Thanks to Google, a new artificial intelligence system is outperforming humans in spotting the origins of images.

Google has unveiled a new system to identify where photos are taken. The task, simple when images contain famous landmarks or unique architecture, goes beyond the overt to examine small clues hidden in the pixels.

The program, named PlaNet, uses a deep-learning neural network, which means the more images PlaNet sees, the smarter it gets.

The impressive part? Its geotagging abilities are already better than any other program or human, and it's still getting smarter.

"PlaNet is able to localize 3.6% of the images at street-level accuracy and 10.1% at city-level accuracy. 28.4% of the photos are correctly localized at country level and 48.0% at continent level," wrote the research team. 

That's still a long way from a reliable level of accuracy – but PlaNet already outperforms even the most well-traveled humans.

To compare PlaNet to human accuracy, the researchers matched their program against 10 well-traveled people in the game Geoguessr, a game providing a random street-view photo and requiring players to identify where they believe the photo was taken.

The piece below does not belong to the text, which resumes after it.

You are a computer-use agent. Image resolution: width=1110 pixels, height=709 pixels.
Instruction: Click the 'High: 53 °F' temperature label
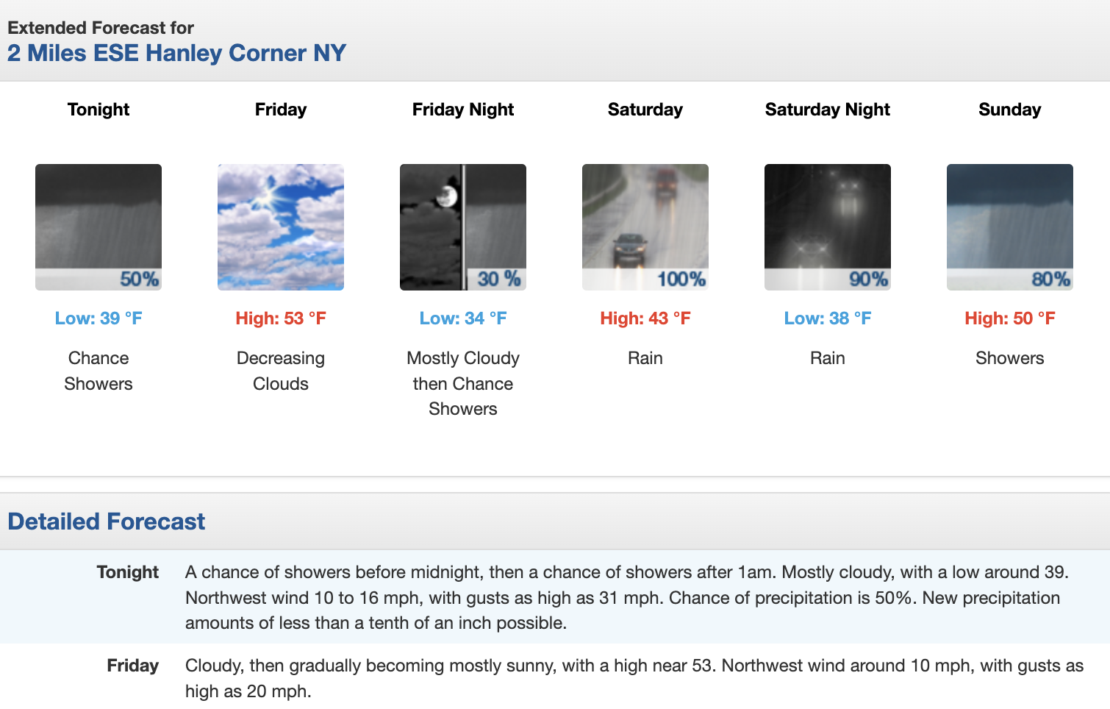(281, 318)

PlaNet and its human challengers played 50 rounds in total.

"PlaNet won 28 of the 50 rounds with a median localization error of 1131.7 km, while the median human localization error was 2320.75 km," according to the paper. 

Other computer programs are tackling image location as well. Im2GPS has achieved high accuracy by relying on image retrieval to identify location. For example, if im2GPS was trying to identify where a picture of a forest was taken, it would browse the internet's millions of forest photos. When it found one that looked almost identical, it would conclude they were taken in the same place. With enough data, this method can achieve high accuracy, according to the paper.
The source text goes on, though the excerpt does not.